Roman grew up in Baldwin Park as one of 12 siblings, her granddaughter said. As young as age 10, she cooked and cleaned for her brothers and sisters when her parents were away working.
When Jessica Roman wanted a vintage look in high school, her grandmother sewed her a 1950s-style pin-up dress. Even in recent years, she would fashion a new pair of pants for Jessica whenever she came across a fabric she thought she would like.
In addition to stitching together outfits and Halloween costumes for the family, her grandmother sewed her own curtains and changed the oil in her car. She preached self-sufficiency to her granddaughters — never rely on a man, she would often say, when you can just do it yourself.
In an online remembrance, co-worker Elizabeth Vazquez remembered Roman’s “shared stories,” “everyday advice” and outgoing disposition.
“I so admired her drive, motivation and love for life,” she wrote.
Just days after Roman died, on Jan. 28, clerical worker Echols passed away due to complications from COVID-19, at age 64. Echols had worked her way up to senior clerk on the child protection hotline, the high-stakes command post where operators are responsible for responding to serious reports of abuse and neglect.
Los Angeles County Supervisor Hilda Solis adjourned a board meeting on Feb. 9 with a dedication to Echols.
“Her support and collaboration to her peers along with her pleasant demeanor gained her recognition, respect and much appreciation during her tenure in the department,” Solis said. “Her life’s work is truly commendable as her legacy lives on in the programs and services that she contributed to.”
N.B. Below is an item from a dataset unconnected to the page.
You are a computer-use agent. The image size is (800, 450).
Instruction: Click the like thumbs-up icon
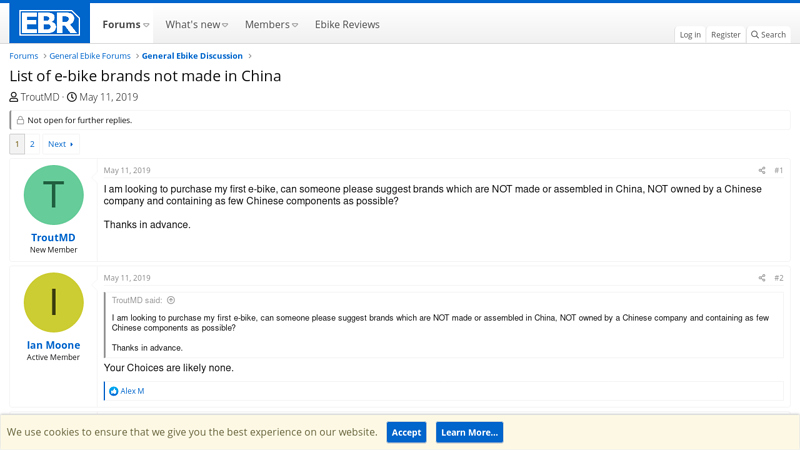[x=114, y=391]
Solis said Echols is survived by her daughter, Lisa, and sister, Sandra.
More than 20,000 people have died from the coronavirus in Los Angeles County. In early January, the seven-day average of infections peaked at more than 15,000 daily cases.
Since then, infections have dropped by about 90% but the toll remains high. On Tuesday alone, there were 2,091 new cases and 157 deaths from COVID-19.
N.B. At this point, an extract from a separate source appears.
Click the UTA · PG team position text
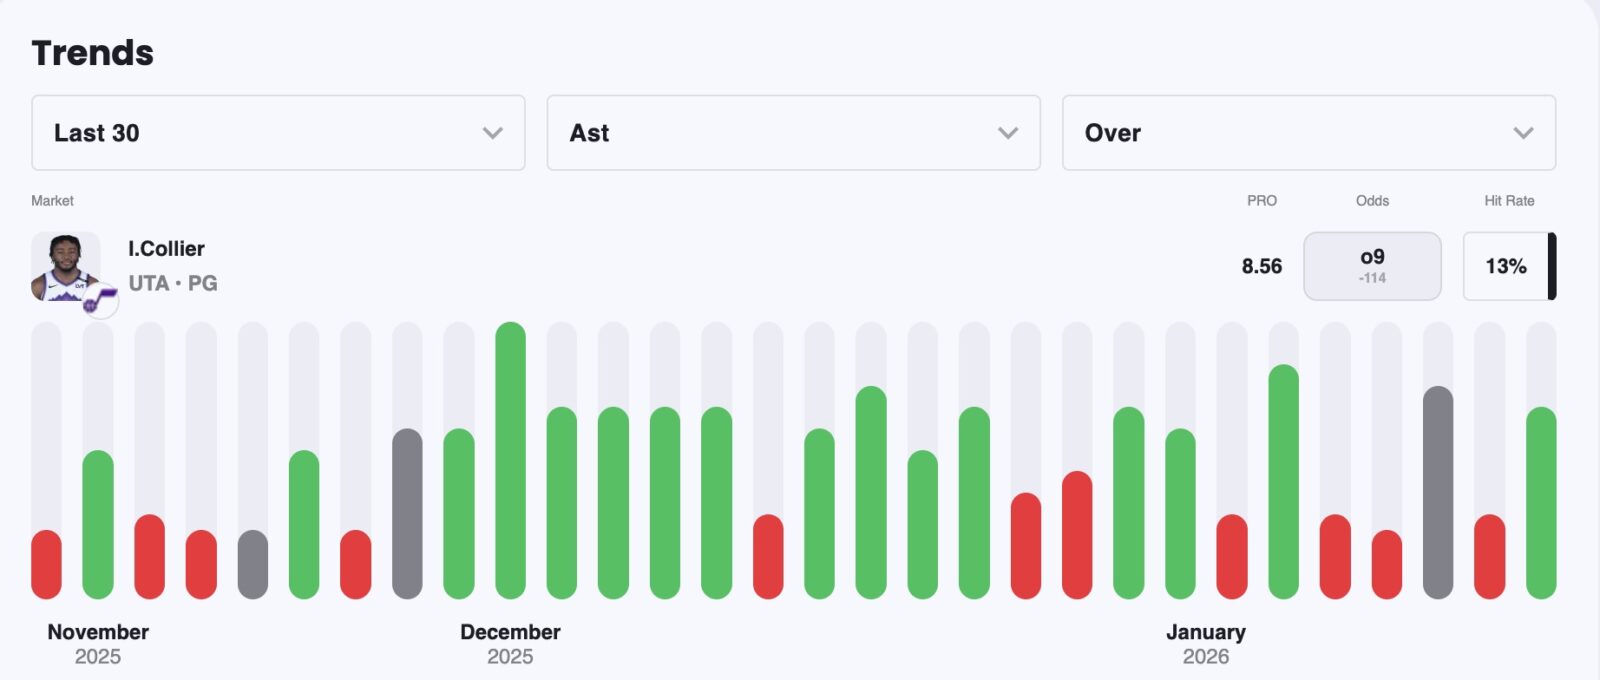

County Children and Family Services offices have been hit hard over the past two months. The agency’s Metro North office — located in downtown Los Angeles — had 73 cases in January, according to the public health department. Other offices in South Los Angeles, Carson and Santa Fe Springs have each recorded more than 25 cases in recent weeks.
All told, more than 10% of the department’s 9,600 staff members have contracted the coronavirus, Director Bobby Cagle announced at a county meeting earlier this month.
“This is impacting all of us in a very dire way,” Cagle said.
To protect employees, Cagle’s department has urged many employees to work from home, limited access to offices and rotated schedules. For those employees who come to work, the department has restricted access to break rooms and other communal areas.
But thousands of social workers must conduct in-person investigations and home visits with children and families in the county’s vast child welfare system, exposing them to the risk of infection in the community. Starting next month, some of the department’s workers who investigate abuse and neglect in the community will be eligible for a limited number of vaccines, according to an announcement from the Los Angeles County Department of Public Health on Wednesday.
But even with the vaccine on the horizon and some personal protective equipment, union leader Green said many Los Angeles social workers are living in a climate of fear.“Despite having PPE and all the precautions, you always have this thought at the back of your mind: I hope I’m not bringing home this deadly disease back home to my family tonight,” he said.
This article has been updated with information about the county’s vaccine eligibility for Department of Children and Family Services emergency response social workers.